I was profoundly saddened to learn just this morning of the death of Melissa Wei-Tsing Inouye. I first met her a number of years ago at a small discussion-retreat in a cabin above Salt Lake City. I puzzled throughout much of that day over who this diminutive, bald, very bright Asian Latter-day Saint woman might be — but I soon began to find out. The Maxwell Institute’s tribute (“In Memoriam: Melissa Wei-Tsing Inouye”) and Peggy Fletcher Stack’s article in the Salt Lake Tribune (“Courageous LDS scholar whose life and writings exemplified — and expounded on — earthly struggles dies at 44: Aug. 13, 1979 — April 23, 2024: Melissa Inouye, the bald, marathon-running, mother of four, shined a light on global religions and cherished faith communities that gave her strength”) may provide you with at least some faint sense of Melissa. As will the 2020 Easter message (“Christ and the Work of Suffering”) that she wrote for Interpreter: A Journal of Latter-day Saint Faith and Scholarship.

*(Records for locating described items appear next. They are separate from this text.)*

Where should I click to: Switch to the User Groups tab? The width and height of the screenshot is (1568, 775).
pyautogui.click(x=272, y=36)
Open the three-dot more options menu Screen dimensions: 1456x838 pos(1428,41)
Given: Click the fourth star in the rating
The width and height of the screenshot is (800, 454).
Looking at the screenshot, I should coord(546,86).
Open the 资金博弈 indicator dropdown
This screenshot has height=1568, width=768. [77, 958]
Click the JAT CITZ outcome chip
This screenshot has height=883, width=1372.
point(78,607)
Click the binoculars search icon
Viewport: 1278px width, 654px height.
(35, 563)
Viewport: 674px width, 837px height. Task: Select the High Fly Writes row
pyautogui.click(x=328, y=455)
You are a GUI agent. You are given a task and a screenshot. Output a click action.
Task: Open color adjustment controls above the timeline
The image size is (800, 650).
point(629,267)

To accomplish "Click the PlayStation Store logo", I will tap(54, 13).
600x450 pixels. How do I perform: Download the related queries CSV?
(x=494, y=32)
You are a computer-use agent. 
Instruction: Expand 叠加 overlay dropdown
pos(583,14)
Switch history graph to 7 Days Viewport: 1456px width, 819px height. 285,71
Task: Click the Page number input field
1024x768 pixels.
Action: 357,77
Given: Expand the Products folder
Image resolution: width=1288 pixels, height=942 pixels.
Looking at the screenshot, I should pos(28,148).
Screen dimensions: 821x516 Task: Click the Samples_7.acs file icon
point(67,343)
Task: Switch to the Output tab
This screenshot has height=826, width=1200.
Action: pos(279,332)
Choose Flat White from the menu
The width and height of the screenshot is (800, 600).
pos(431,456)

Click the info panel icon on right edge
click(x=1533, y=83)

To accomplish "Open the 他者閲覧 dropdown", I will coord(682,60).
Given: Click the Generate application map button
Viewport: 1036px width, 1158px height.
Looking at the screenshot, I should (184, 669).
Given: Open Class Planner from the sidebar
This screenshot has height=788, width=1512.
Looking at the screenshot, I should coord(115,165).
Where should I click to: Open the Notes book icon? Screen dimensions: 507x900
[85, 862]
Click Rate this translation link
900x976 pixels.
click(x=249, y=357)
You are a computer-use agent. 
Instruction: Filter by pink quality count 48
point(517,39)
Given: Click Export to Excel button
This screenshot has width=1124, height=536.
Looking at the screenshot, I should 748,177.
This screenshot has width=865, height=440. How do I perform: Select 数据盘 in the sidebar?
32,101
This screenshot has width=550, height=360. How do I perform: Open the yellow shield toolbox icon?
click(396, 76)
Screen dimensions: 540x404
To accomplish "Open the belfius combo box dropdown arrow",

Gone so soon! With many, many others, I mourn her passing. I regret the deep and lasting sorrow that it brings to her husband, her children, and her family. I lament the loss of what she might yet have contributed to the Kingdom and to her fellow Latter-day Saints. The loss is both profound and acute. But I rejoice that she is free of pain and suffering, and I have as much confidence as any human can have in another, that she has gone on to the peace and joy of the Lord. I pray that the Spirit will bring comfort to all those who feel her loss, and that, as Jews often say, her memory will be a blessing.
That is sad news. I bumped into her leaving a Salt Lake City bookstore, but i didn’t have the chance to introduce myself.
She was (and will always be) a beautiful thinker.